The intuitive parameters that reflect the grade determining nuclear features indeed showed a good correlation with the grading scores of the pathologists, with agreement rates of > 85% .Tumors with grade score 5 had higher mean nuclear area (625 \( \mu \text{m}\)2) compared to tumors grade score 3 (580 \( \mu \text{m}\)2, p = 0.04) and grade score 1 (570 \( \mu \text{m}\)2, p = 0.01). This parameter represents the nuclear size. When we looked at the standard deviation of the nuclear area, there was a correlation between higher grade scores and higher levels of standard deviation of nuclear area, and this parameter reflects the nuclear pleomorphism. The intensity of the color in the nuclei also showed a correlation with the grade, with high grade tumors being associated with darker color intensity. This parameter is the measured nuclear hyperchromasia. We have also examined the 90th percentile of nuclear area (Fig. 4).
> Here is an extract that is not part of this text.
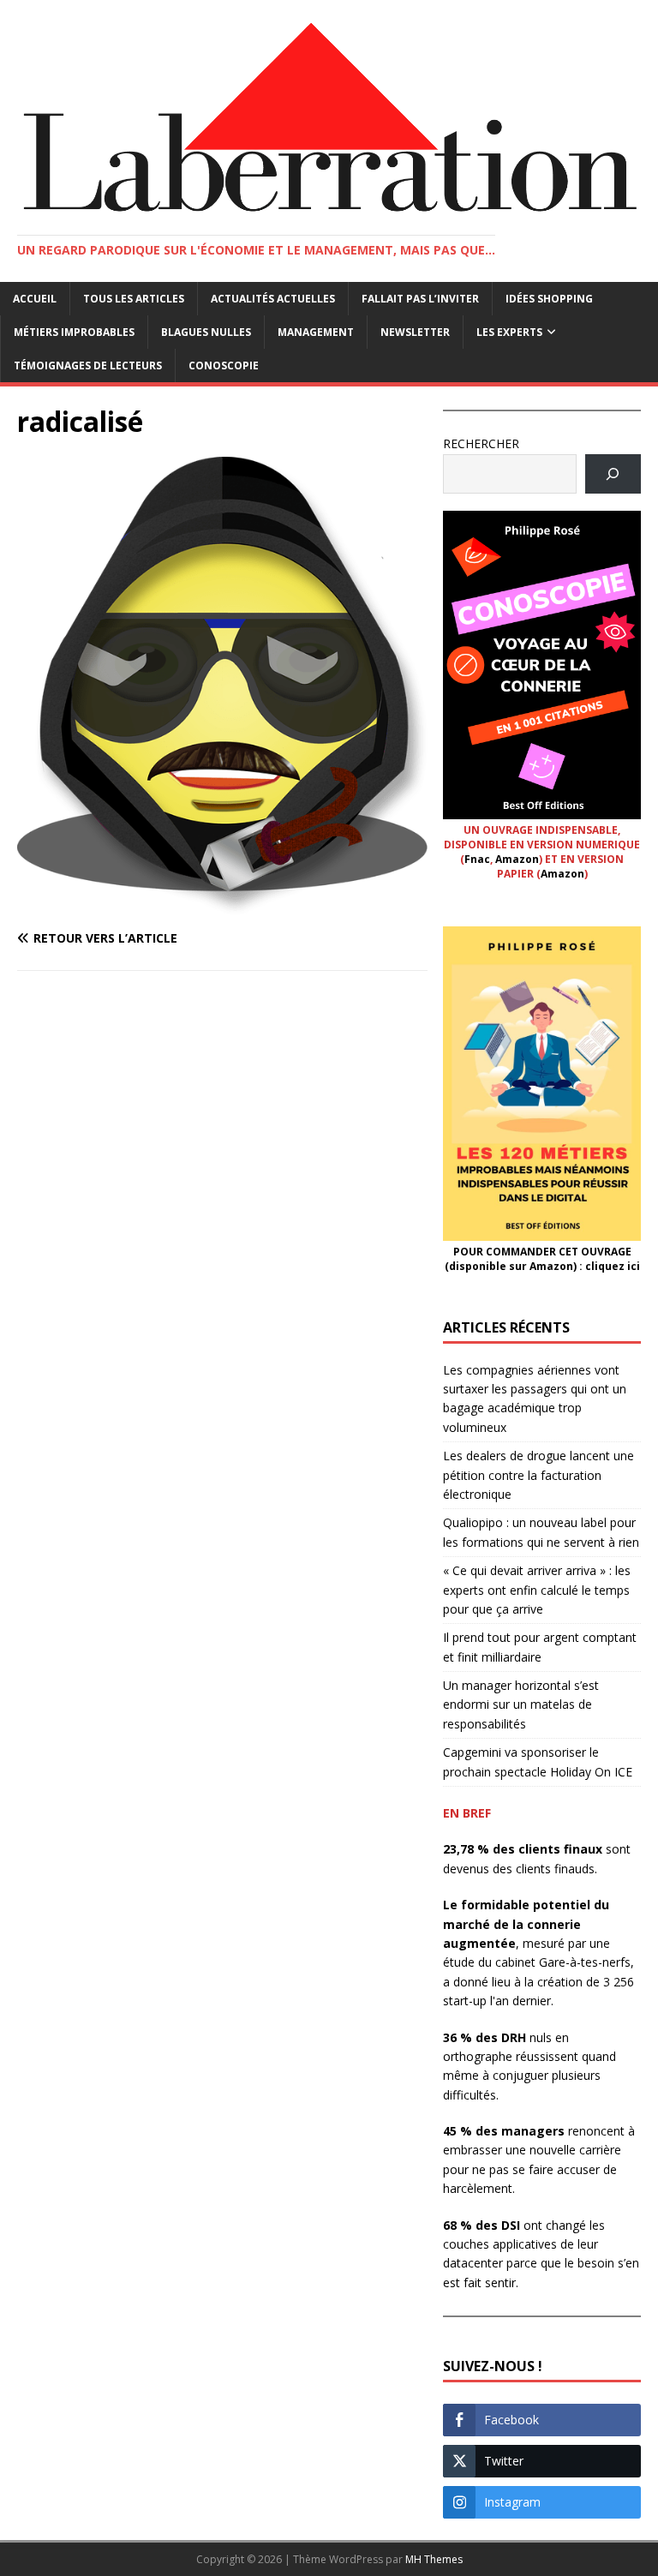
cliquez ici (612, 1266)
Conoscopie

The mean of the 90th percentile of nuclear area was 1050 \( \mu \text{m}\)2 for tumors in grade group 5, which as expected was significantly larger compared to tumors in grade group 3 (700 \( \mu \text{m}\)2, p < 0.01) and tumors in grade group 1 (592 \( \mu \text{m}\)2, p < 0.01).

Fig. 4
figure 4

The 90th percentile of nuclear area. There was a correlation between higher tumor grade score and higher 90th percentile of nuclear area

Surprisingly, the parameter most associated with grade was the 10th percentile of the nuclear area. This parameter was in fact smaller in high grade tumors, meaning that the higher the tumor grade is, the smaller is the cells area in the 10th percentile. The mean of 10th percentile nuclear area was 52\( \mu \text{m}\)2 for tumors in grade group 5, which was significantly smaller compared to tumors in grade group 3 (110\( \mu \text{m}\)2, p < 0.01) and tumors in grade group 1 (152\( \mu \text{m}\)2, p < 0.01). Looking at the images we have noticed that the reason for this unexpected finding is that high grade tumors tend to have inflammatory cells (lymphocytes and neutrophils) infiltrating between tumor cells, a finding that was almost not seen at all in low grade tumors. This correlation between higher tumor grade and lower 10th percentile of nuclear area was with the highest agreement rate of 94.5% (Fig. 5).

Fig. 5
figure 5

The parameter of the 10th percentile of nuclear area compared to the grading scores of the pathologists. There was a correlation between higher grade score and lower 10th percentile of nuclear area (a), a finding that was explained by the presence of intense inflammatory cells infiltrating between tumor cells (b)

In the training cohort, all ten cases of LGUC had almost no inflammatory cells, and only one out of the ten cases of HGUC had almost no inflammatory cells, with the other nine cases showing inflammatory infiltrate. Chi-square test showed that this difference was statistically significant (p < 0.01). In the validation cohort, seven out of ten (7/10) cases of HGUC had inflammation, and one out of ten (1/10) cases of LGUC had inflammation. Chi-square test also showed that this difference was statistically significant (p < 0.01). We have further tested the correlation between tumor grade and inflammation on a total of 100 cases by testing additional new 60 cases (30 HGUC and 30 LGUC) for the presence of inflammation. In the additional 30 HGUC cases, 19 had inflammation (19/30), and only six out of the thirty cases (6/30) of LGUC had inflammation. In the overall 100 cases, there were 35/50 HGUC with inflammation and 7/50 LGUC cases with inflammation. Chi-square test showed that the correlation between high grade and inflammation was statistically significant (p < 0.01).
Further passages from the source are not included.